Even Eastern Orthodox churches, which split with Catholics on several theological issues, never questioned that the priesthood was reserved to males.

Some would argue that if Jesus were alive today when society has a greater appreciation of women’s dignity and gifts, he would have picked some women among his apostles.

But that forgets the fact that the historical Jesus had no problem being controversially countercultural: he chose Matthew — scorned by society as a tax collector — and welcomed several women, including Mary Magdalene, as close companions and friends.

So the Church’s teaching has nothing to do with gender equality and everything to do with Jesus and the history of the Church. St. John Paul II in a 1994 apostolic letter explained that since even the Virgin Mary was not given the ministry and mission proper to the apostles, the decision by Jesus was surely not a statement on the relative dignity and holiness of the sexes.

Pope Francis, in his 2013 exhortation “Evangelii Gaudium,” even while reaffirming the teaching on a male-only priesthood, added a critical nuance. He said that decision-making should not be linked to ordination and urged that women be given a greater voice in Church deliberations.

Q. Within the past year, I have seen a tremendous amount of talking and socializing while people are seated in church awaiting the priest’s arrival for Mass. Parents are even conversing with their children during the priest’s homily.

In the Communion line, individuals stop to shake the hand of someone they know and chat while the Eucharist is being distributed. One man, arriving in church and walking up the aisle to find a pew, was talking on his cell phone as if he were out on the street. What kind of example does this set for the young people in attendance?

Thank you for addressing this total lack of reverence.

A. The real “villain” in your story is the man on the cell phone: That is not only irreverent, it is downright rude. Nearly three years ago in this column, I addressed the importance of quiet before Mass in answer to a similar question from a different reader, but perhaps we all need a reminder.

The General Instruction of the Roman Missal in No. 45 express it this way: “Even before the celebration itself, it is a praiseworthy practice for silence to be observed in the church, in the sacristy, in the vesting room and in adjacent areas, so that all may dispose themselves to carry out the sacred celebration in a devout and fitting manner.”

Certainly the goal of a parish is to create a community of faith, so it is natural and good for people to greet each other and “catch up a bit” when they meet at church.
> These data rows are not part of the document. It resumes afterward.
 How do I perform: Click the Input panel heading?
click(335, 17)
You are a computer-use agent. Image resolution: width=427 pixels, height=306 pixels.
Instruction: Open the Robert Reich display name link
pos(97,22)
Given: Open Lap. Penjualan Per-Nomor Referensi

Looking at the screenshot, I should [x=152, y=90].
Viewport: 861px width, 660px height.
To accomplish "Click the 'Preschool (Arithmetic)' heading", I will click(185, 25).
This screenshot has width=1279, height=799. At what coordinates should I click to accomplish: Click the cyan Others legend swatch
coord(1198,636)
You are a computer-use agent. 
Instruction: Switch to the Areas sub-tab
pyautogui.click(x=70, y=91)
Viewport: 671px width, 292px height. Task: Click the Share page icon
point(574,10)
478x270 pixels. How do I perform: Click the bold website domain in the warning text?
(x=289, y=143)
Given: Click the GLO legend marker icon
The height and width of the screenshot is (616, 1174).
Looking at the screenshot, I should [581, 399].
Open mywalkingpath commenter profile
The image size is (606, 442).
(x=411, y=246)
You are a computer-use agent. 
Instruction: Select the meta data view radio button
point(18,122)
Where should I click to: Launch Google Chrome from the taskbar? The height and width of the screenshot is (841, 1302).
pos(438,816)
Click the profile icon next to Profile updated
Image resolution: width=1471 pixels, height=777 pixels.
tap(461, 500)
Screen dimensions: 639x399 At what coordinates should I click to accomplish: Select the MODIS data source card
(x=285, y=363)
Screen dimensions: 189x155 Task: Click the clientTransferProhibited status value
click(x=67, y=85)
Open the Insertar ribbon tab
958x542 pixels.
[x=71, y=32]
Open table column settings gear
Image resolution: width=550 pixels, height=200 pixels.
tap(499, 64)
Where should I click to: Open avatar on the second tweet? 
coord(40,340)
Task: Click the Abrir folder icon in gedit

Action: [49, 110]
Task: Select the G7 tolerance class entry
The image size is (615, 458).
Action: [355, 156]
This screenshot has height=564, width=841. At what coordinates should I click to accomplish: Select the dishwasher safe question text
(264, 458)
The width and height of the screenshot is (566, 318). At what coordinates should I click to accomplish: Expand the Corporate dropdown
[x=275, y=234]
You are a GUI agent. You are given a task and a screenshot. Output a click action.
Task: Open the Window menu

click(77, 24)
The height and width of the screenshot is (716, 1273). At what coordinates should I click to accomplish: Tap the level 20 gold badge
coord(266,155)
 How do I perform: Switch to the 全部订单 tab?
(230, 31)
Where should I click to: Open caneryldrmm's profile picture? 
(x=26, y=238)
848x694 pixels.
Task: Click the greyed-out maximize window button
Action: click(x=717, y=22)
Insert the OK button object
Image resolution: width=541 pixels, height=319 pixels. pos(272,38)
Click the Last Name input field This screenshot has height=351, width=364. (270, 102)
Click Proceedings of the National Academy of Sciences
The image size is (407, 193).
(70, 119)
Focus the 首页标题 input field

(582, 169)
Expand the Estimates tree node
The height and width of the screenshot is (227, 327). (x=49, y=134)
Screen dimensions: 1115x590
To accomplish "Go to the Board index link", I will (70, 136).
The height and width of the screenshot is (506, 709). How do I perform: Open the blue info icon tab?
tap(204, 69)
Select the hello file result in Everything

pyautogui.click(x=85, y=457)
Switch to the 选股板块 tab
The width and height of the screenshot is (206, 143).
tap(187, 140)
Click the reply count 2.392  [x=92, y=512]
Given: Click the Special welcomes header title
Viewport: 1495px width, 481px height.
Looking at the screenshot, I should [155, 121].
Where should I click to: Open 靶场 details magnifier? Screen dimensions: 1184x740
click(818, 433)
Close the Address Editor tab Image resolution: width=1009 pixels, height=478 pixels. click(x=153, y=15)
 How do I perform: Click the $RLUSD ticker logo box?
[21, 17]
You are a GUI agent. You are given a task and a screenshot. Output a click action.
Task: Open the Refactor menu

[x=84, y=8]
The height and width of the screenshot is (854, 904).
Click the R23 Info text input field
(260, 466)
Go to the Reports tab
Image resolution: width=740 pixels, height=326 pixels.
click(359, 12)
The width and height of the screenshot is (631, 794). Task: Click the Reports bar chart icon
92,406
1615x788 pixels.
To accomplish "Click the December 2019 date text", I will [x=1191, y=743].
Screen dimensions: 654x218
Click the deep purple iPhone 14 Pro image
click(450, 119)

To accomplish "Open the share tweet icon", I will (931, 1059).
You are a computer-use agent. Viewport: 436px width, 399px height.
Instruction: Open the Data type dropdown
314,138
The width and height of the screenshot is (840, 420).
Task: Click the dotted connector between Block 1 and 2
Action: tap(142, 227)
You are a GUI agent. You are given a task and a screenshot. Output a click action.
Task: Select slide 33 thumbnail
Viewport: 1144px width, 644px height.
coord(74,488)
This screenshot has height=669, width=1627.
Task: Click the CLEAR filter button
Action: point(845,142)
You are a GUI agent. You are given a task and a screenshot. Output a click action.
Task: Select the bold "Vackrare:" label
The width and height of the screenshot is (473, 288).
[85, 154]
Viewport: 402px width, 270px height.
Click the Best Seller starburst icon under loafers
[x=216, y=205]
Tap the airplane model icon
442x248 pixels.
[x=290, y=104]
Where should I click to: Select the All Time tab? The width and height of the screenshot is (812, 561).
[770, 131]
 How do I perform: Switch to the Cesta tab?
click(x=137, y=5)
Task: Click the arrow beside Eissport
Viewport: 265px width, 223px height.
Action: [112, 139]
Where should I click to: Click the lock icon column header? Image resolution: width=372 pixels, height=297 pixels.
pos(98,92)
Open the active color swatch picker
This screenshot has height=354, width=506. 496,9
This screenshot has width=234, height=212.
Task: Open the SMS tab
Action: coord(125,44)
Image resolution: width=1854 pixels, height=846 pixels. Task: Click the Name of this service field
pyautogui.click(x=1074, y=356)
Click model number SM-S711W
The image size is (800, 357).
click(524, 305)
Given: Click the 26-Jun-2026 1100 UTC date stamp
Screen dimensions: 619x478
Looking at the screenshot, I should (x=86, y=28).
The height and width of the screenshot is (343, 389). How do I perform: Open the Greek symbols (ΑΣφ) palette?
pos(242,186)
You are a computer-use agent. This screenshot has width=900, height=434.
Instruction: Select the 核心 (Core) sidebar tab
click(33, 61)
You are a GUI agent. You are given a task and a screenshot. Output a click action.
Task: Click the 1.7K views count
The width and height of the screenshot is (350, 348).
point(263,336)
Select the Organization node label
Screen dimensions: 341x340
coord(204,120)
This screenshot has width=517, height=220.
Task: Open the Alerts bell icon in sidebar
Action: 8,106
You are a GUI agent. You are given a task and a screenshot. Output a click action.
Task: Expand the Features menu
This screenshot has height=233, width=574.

For that reason, newer churches are often constructed with a larger “lobby” so that folks can chat when they first arrive and then be quiet once they enter the church proper.

In the parish where I serve, our church was built in the late 1990s, at a time when we were being encouraged to create a separate chapel for the Blessed Sacrament (as a sign of special reverence and as a more intimate space where parishioners could stop for daily visits).

The downside, though, when the Eucharist is not reserved in the church proper, parishioners may regard the larger space as an “auditorium” and converse at sidewalk decibels.

So just before Mass is to begin, I announce something like this: “We are gathered this morning to share our faith in the risen Lord and to thank God for the blessings in our lives. Let’s take a moment now to quiet our hearts and to place ourselves consciously in the presence of God.”

Then we have 20 or 30 seconds of complete silence before the procession to the altar begins.

Father Doyle writes for Catholic News Service. A priest of the Diocese of Albany, N.Y., he previously served as director of media relations for the U.S. Conference of Catholic Bishops.